基于分散式模型预测控制的电力系统负荷频率调节系统
项目介绍
本项目设计并实现了一个分散式模型预测控制(Decentralized MPC)框架,专门用于多区域互联电力系统的负荷频率动态调节。系统通过为每个控制区域设计局部MPC控制器,独立处理本区域的频率偏差和负荷功率波动,同时兼顾区域间的耦合影响,实现快速频率恢复和优化控制。该方案有效提升了互联电网的频率稳定性与鲁棒性。
功能特性
- 分散式控制架构:各区域控制器仅依赖本地及少量邻域信息进行决策,通信负担小,可靠性高。
- 精确动态建模:基于电力系统微分-代数方程,构建了包含发电机、负荷、联络线动态的线性化状态空间模型。
- 约束处理能力:控制器在优化过程中显式处理发电机出力、爬坡率等物理约束。
- 实时性能优化:采用高效优化算法求解每个控制周期的控制指令,确保快速动态响应。
- 综合性能评估:系统输出控制指令的同时,提供频率响应曲线、联络线功率及ISE、ITAE等控制性能指标。
使用方法
- 准备输入数据:配置各区域的初始发电出力、负荷波动数据、频率测量值、联络线功率以及控制器参数(预测时域、控制时域、权重矩阵等)。

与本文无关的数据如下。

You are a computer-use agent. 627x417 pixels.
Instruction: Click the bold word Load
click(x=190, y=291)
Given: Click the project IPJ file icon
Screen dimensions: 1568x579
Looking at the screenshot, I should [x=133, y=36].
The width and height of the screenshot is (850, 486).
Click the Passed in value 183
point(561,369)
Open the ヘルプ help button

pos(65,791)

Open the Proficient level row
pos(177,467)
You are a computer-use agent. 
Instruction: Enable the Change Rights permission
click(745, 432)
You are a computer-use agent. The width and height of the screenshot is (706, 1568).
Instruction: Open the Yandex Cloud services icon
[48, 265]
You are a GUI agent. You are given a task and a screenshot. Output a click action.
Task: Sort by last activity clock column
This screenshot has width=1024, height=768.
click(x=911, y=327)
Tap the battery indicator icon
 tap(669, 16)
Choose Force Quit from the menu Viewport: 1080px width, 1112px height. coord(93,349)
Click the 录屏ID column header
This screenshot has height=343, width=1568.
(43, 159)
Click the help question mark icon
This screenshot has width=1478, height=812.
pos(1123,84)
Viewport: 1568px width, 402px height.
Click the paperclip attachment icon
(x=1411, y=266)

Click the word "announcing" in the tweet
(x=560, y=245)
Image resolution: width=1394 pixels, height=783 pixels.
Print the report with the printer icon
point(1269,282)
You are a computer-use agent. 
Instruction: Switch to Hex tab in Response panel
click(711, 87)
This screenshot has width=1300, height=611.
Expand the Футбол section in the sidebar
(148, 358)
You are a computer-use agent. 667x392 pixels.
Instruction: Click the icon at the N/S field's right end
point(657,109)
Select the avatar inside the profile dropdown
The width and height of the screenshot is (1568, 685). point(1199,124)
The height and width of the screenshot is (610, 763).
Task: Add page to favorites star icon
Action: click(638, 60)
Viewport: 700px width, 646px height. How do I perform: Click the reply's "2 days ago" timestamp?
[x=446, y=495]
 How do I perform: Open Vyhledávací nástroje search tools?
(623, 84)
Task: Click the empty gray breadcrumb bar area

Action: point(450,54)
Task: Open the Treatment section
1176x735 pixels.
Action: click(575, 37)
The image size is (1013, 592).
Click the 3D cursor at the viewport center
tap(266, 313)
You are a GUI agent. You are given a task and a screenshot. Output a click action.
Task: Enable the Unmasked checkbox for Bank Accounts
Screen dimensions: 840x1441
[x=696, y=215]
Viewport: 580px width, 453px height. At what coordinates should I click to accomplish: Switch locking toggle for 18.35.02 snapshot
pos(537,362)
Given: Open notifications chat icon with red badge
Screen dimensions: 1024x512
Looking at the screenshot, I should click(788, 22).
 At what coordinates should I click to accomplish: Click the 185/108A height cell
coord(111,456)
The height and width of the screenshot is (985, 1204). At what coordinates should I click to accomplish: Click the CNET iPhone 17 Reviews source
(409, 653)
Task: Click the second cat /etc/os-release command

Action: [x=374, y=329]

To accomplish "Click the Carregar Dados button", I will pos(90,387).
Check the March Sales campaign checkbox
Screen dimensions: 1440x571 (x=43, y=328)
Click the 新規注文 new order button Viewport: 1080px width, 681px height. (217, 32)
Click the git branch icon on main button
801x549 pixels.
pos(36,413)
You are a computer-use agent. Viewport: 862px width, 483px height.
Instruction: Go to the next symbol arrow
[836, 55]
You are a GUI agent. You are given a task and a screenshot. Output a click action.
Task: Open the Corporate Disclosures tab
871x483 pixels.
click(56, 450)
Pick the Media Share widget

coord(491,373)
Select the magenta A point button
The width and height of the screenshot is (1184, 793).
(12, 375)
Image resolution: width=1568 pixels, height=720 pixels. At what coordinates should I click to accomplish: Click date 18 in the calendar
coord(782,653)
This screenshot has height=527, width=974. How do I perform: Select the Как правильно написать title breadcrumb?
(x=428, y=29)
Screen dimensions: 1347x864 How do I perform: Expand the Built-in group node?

- 运行仿真:执行主程序,启动分散式MPC控制闭环仿真。系统将模拟电力系统在负荷扰动下的动态过程。
- 分析结果:仿真结束后,程序将自动输出各区域的发电机控制指令,并绘制系统频率动态响应曲线、区域间功率交换协调结果,同时计算并显示控制性能指标。
系统要求
- 操作系统:Windows / Linux / macOS
- 软件环境:MATLAB R2018a 或更高版本
- 必要工具箱:MATLAB Control System Toolbox, Optimization Toolbox
文件说明
主程序文件承载了项目的核心仿真逻辑。其主要功能包括:初始化多区域电力系统的模型参数与运行状态,构建各区域的分散式模型预测控制器,模拟负荷扰动事件,并运行闭环控制仿真。在仿真过程中,它负责在每个采样周期调用局部优化算法以计算控制指令,驱动系统模型向前演化,同时实时记录频率、功率等关键变量,最终完成动态响应曲线的绘制与控制性能指标的计算与输出。